◆ WORK INSTRUCTIONS ◆
Having found the line containing "Facebook (86, 1197)" in the data below, reproduce that line and each one after it to the end, exactly, and include nothing else.

***** INFORMATION GIVEN

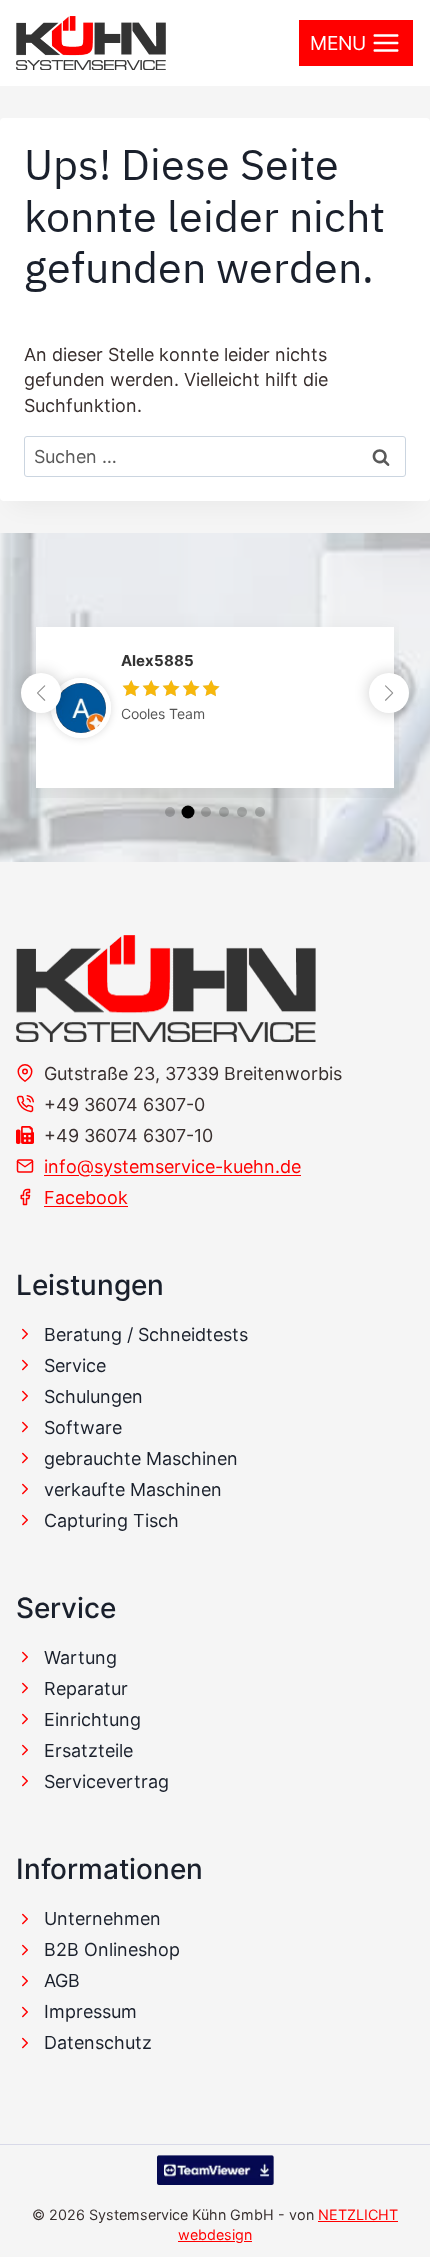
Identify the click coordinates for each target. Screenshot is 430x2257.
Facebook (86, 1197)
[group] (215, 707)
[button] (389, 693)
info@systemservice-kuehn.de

**********

◆ RESPONSE TO THE EXERCISE ◆
Facebook (86, 1197)
[group] (215, 707)
[button] (389, 693)
info@systemservice-kuehn.de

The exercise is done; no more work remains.